**DIRECTIONS FOR THIS TASK:**
In how many lines of the records does "agent" appear? Answer with one number.

━━━━━━

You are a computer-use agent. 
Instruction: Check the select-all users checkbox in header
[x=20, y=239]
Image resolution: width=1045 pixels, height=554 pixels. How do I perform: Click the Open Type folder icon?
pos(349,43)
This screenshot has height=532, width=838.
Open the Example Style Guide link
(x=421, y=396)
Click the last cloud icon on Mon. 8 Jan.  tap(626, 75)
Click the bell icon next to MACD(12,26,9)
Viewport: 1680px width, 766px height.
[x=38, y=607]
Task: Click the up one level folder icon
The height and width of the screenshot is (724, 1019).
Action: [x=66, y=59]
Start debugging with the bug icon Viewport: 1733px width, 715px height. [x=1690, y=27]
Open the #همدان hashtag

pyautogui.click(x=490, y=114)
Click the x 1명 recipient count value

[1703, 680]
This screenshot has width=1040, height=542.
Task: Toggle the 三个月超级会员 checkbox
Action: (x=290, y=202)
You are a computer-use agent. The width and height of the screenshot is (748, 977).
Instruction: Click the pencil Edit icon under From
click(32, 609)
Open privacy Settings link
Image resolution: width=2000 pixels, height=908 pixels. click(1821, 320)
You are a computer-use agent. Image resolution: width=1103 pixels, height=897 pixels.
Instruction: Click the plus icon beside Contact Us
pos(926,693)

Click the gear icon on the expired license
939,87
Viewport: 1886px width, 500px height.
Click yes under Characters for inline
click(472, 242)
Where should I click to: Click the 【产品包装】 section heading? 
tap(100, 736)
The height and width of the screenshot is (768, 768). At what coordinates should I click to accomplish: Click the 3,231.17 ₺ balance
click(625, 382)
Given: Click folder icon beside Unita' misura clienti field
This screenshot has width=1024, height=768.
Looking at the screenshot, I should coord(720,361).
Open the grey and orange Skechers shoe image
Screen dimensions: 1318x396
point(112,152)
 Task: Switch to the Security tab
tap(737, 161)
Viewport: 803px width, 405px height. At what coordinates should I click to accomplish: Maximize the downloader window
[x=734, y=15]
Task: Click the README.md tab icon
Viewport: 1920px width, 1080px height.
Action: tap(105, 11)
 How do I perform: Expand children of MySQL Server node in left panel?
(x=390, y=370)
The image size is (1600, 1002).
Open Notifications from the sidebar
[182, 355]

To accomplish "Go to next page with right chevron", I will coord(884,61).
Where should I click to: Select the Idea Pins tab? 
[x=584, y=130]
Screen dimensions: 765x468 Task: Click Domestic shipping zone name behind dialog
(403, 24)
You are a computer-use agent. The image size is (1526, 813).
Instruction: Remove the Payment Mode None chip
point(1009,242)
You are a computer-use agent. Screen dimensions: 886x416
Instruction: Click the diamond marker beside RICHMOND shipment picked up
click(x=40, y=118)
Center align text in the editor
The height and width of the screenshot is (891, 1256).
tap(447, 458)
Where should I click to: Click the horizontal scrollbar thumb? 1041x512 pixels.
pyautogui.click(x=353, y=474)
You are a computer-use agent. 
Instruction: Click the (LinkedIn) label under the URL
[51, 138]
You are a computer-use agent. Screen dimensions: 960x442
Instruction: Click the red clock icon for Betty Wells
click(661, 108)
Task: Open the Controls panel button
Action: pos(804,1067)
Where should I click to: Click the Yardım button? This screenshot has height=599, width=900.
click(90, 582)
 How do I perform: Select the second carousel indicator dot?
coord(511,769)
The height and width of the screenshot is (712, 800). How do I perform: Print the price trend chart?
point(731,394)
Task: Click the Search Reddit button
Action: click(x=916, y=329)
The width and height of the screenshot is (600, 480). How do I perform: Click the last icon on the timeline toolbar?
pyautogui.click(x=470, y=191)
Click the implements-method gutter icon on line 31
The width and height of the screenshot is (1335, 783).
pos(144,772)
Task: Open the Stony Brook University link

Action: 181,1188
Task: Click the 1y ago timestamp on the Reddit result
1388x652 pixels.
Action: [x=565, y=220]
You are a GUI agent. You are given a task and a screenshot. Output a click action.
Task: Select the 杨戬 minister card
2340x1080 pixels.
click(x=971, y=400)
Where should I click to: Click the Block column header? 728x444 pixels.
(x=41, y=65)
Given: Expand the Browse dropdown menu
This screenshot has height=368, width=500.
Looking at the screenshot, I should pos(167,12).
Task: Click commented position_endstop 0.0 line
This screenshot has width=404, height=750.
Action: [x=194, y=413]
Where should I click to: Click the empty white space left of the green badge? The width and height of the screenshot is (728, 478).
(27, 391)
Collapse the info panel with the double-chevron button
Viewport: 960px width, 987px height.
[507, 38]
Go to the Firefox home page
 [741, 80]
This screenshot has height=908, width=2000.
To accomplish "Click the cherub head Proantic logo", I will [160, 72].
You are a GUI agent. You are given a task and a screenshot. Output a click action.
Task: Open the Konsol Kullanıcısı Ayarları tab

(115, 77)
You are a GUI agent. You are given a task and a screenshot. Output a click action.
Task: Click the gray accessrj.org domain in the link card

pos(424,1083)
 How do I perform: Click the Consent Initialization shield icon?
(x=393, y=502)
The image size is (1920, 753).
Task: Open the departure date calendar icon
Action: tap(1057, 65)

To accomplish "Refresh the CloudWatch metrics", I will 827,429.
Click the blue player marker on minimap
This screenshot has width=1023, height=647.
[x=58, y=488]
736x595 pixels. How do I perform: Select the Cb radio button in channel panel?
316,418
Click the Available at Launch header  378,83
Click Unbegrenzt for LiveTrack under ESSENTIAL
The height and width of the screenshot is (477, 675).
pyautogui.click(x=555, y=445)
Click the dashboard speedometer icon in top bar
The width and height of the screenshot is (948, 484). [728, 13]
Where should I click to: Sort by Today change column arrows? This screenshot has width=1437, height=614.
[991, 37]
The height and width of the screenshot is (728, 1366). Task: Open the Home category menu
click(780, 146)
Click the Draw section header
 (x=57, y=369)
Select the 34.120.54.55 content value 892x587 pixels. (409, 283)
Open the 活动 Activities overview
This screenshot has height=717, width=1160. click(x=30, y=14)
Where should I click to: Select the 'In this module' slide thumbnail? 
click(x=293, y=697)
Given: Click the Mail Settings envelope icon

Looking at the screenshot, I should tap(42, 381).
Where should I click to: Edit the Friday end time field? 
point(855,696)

━━━━━━

**REPLY TO THE EXERCISE:**
10